La sindrome da fatica cronica (in inglese Chronic Fatigue Syndrome, sigla CFS), anche detta encefalomielite mialgica o malattia da intolleranza sistemica allo sforzo (Systemic exertion intolerance disease – SEID) comunemente indicata come CFS/ME, è una malattia multifattoriale idiopatica che viene descritta da un rapporto dell’Institute of Medicine (IOM) pubblicato nel febbraio 2015 come una «malattia sistemica, complessa, cronica e grave», caratterizzata da una profonda stanchezza, disfunzioni cognitive, alterazioni del sonno, manifestazioni autonomiche, dolore e altri sintomi, che sono peggiorati da uno sforzo di qualsiasi tipo.
I sintomi sono ricondotti essenzialmente a severa fatica, disturbi del sonno e peggioramento dei sintomi a seguito di sforzi, a cui possono aggiungersi problemi cognitivi e di concentrazione, dolore e stordimento.

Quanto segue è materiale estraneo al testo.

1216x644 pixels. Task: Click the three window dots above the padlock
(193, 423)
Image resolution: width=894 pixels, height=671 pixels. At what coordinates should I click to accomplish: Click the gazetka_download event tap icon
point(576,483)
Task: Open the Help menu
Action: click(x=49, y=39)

Essa colpisce in prevalenza le donne e può colpire anche bambini e adolescenti.
Come il già citato rapporto dello IOM, anche una ricerca europea ha dimostrato che i pazienti di CFS/ME patiscono una peggiore qualità della vita rispetto ai malati di molte gravi patologie più conosciute. Questo può spiegare perché, sebbene il tasso di mortalità naturale nella CFS non sia superiore rispetto a quello della popolazione sana, la malattia comporti un aumento di 7 volte nel rischio di suicidi.
Per quanto riguarda la cura non vi è una vera e propria terapia
Un approccio terapeutico che ha mostrato risultati apprezzabili è quello che riguarda la cura della permeabilità intestinale e della disbiosi.
Comunemente vengono molto usati farmaci anti-sintomatici per contrastare rispettivamente i sintomi più invalidanti, come gli antidolorifici, gli antidepressivi e gli antinfiammatori contro i dolori, e gli stimolanti contro la difficoltà di concentrazione e l’astenia.